## DATA SHOWN
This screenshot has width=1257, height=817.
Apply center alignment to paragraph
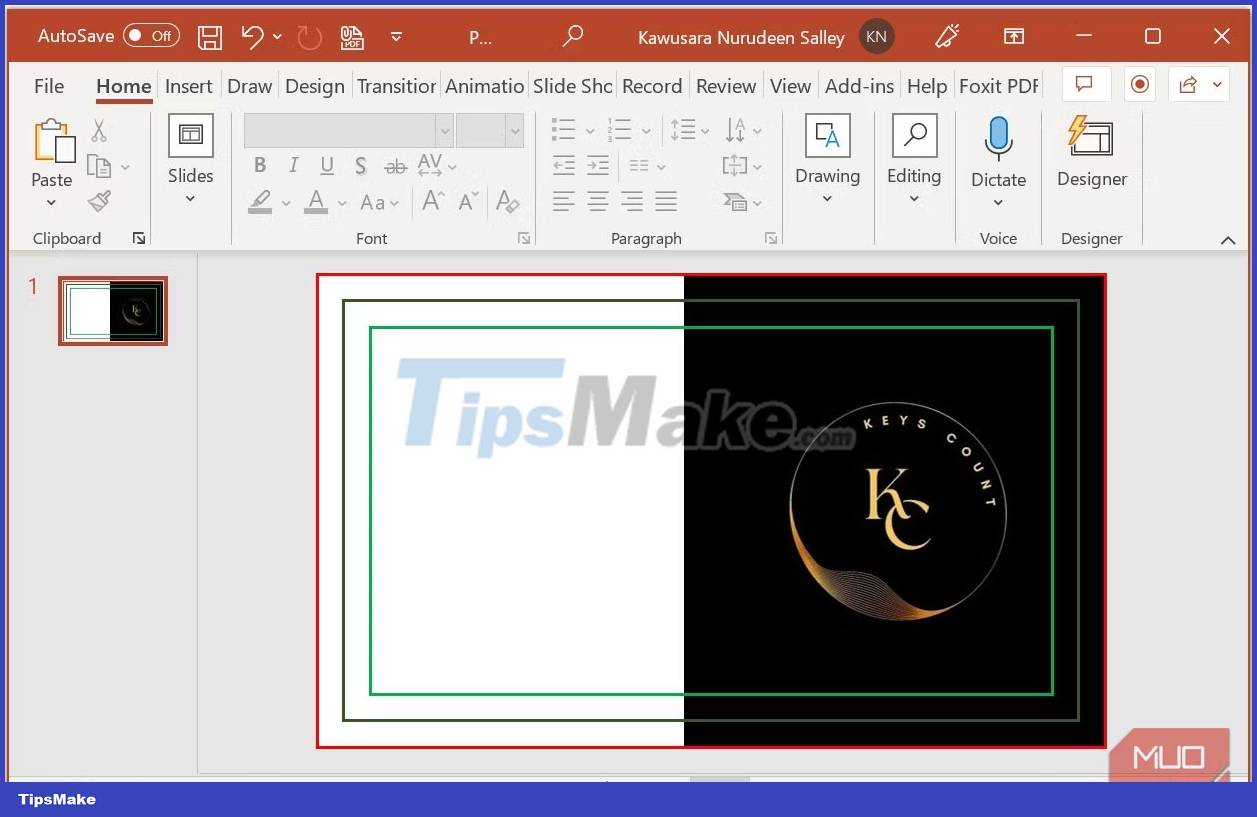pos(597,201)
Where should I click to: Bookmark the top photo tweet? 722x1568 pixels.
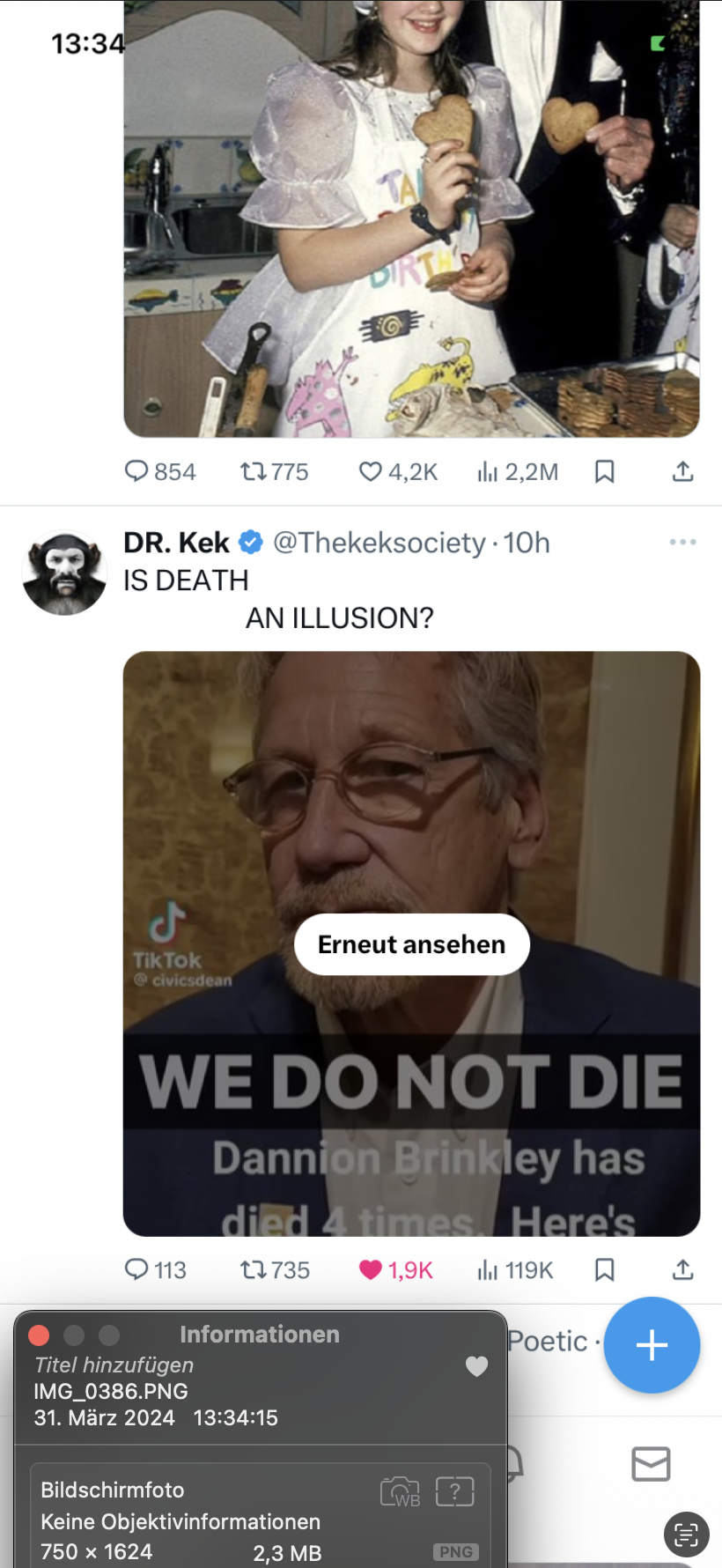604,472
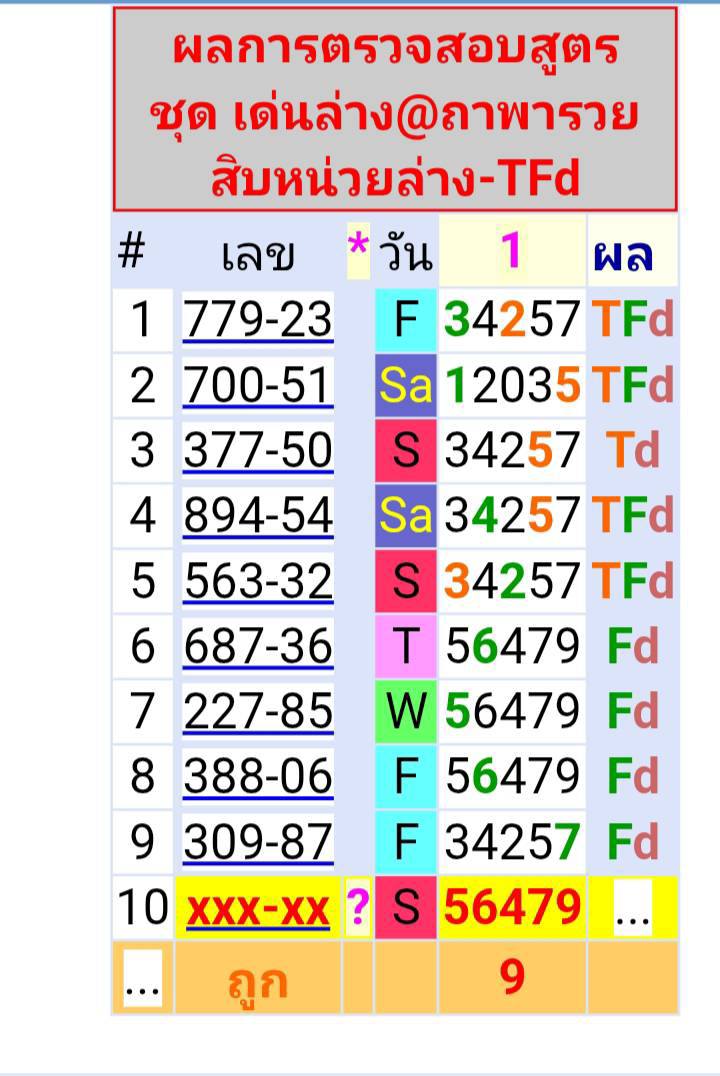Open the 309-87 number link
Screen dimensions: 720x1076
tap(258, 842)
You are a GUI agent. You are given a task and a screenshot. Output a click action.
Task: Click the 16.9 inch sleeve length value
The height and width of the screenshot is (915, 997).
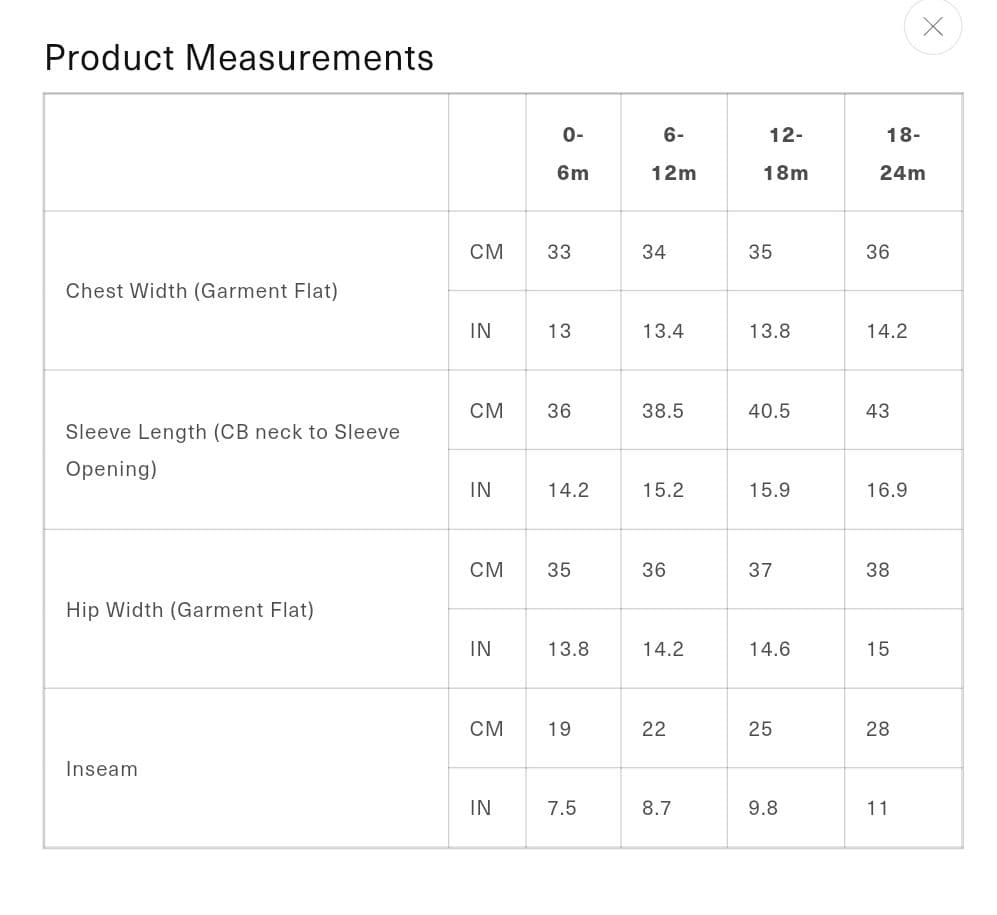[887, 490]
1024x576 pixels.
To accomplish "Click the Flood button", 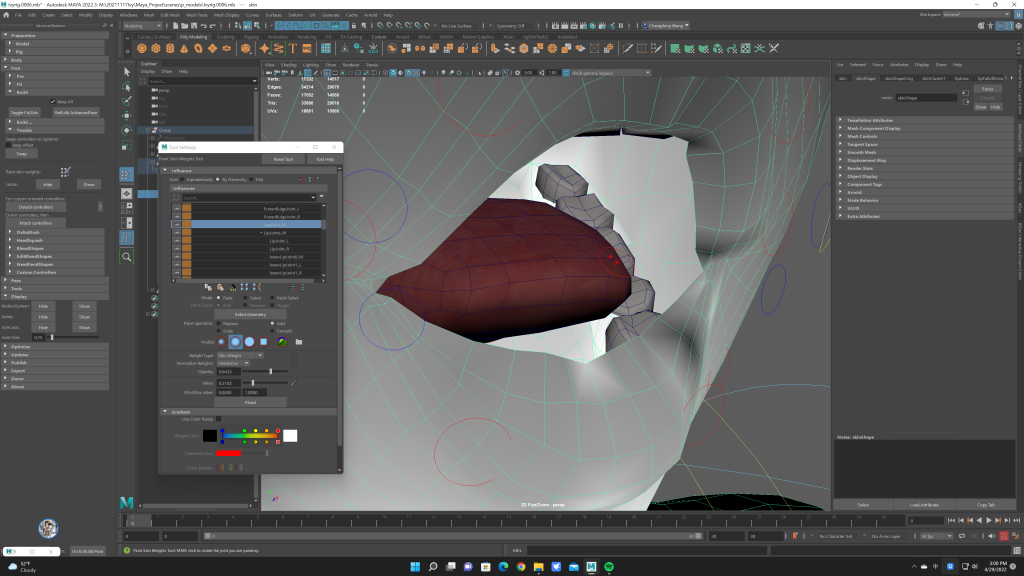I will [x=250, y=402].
...
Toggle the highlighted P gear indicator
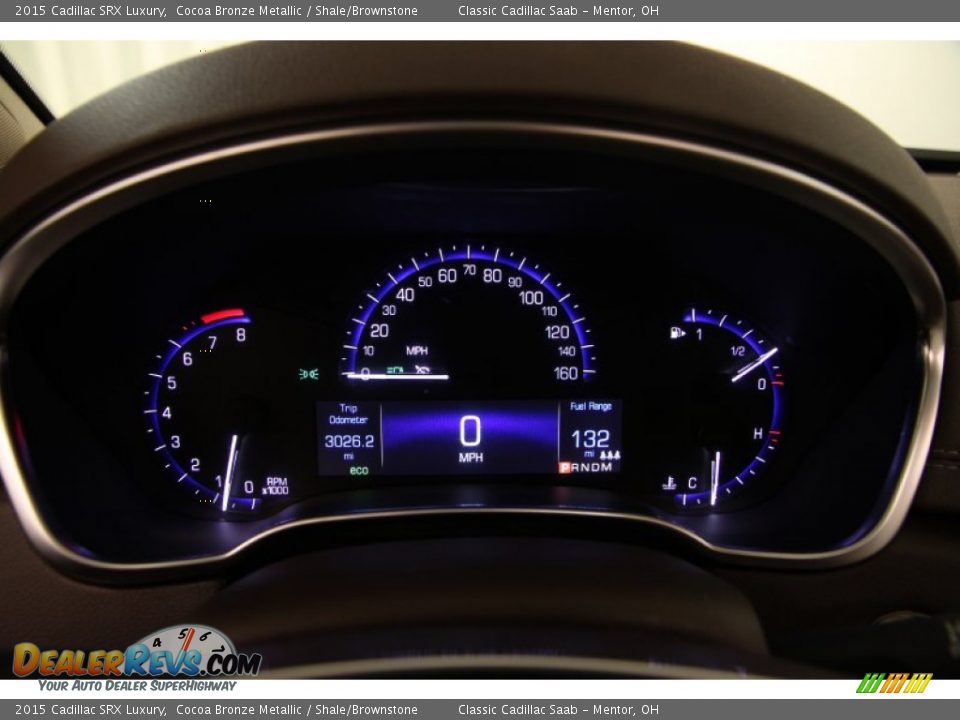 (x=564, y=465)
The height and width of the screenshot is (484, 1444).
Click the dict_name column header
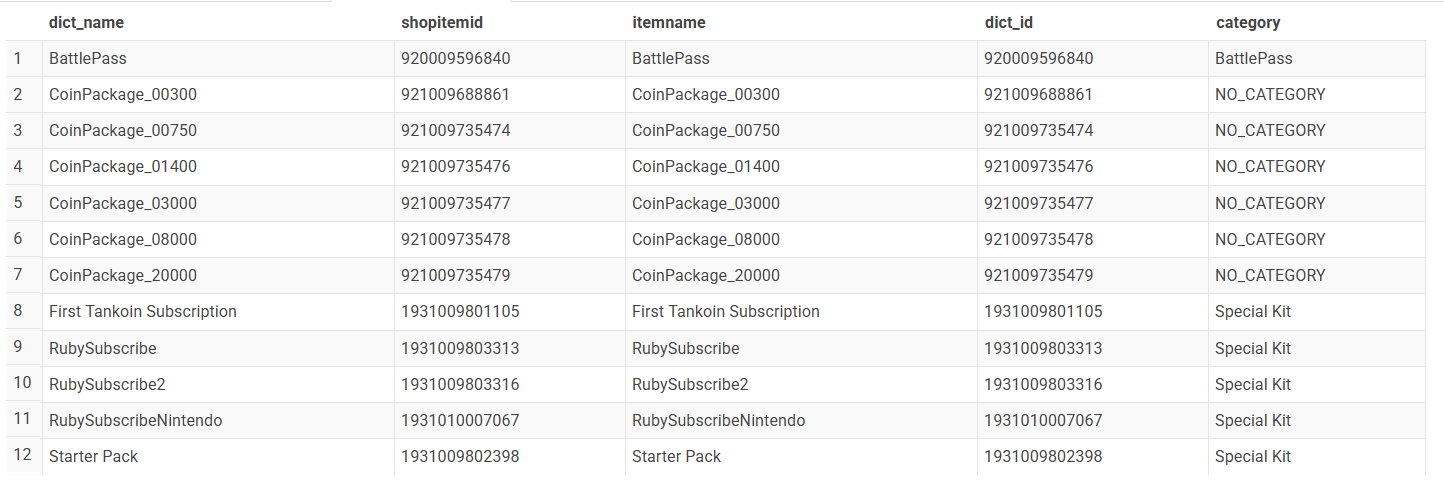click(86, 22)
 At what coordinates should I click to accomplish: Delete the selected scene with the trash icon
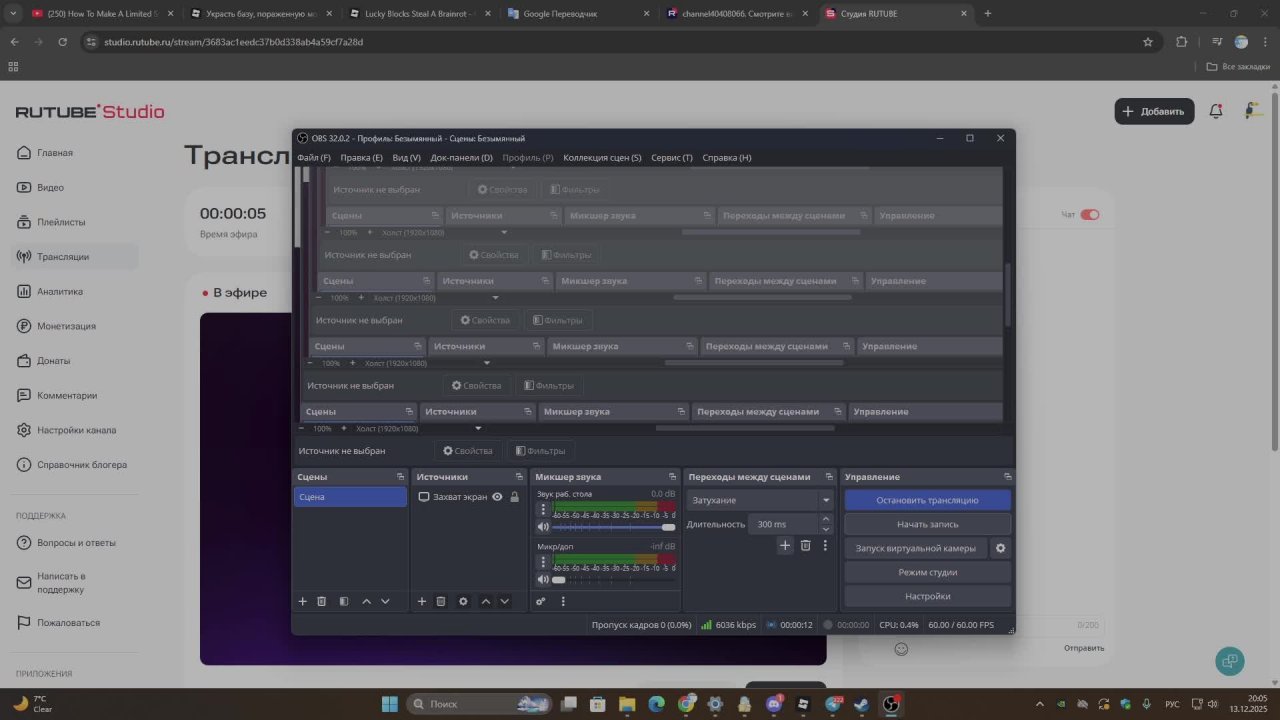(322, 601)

## WHAT NEEDS TO BE DONE
How would the lines above read from the one with "This screenshot has width=1257, height=817." to the one with "You are a GUI", inclusive, with no pictures? Write them out exactly.

## RESULT OF THIS EXERCISE
This screenshot has width=1257, height=817.
Apply center alignment to paragraph
pos(597,201)
Where should I click to: Bookmark the top photo tweet? 722x1568 pixels.
604,472
Open the 309-87 number link
Screen dimensions: 720x1076
tap(258, 842)
You are a GUI agent. You are given a task and a screenshot. Output a click action.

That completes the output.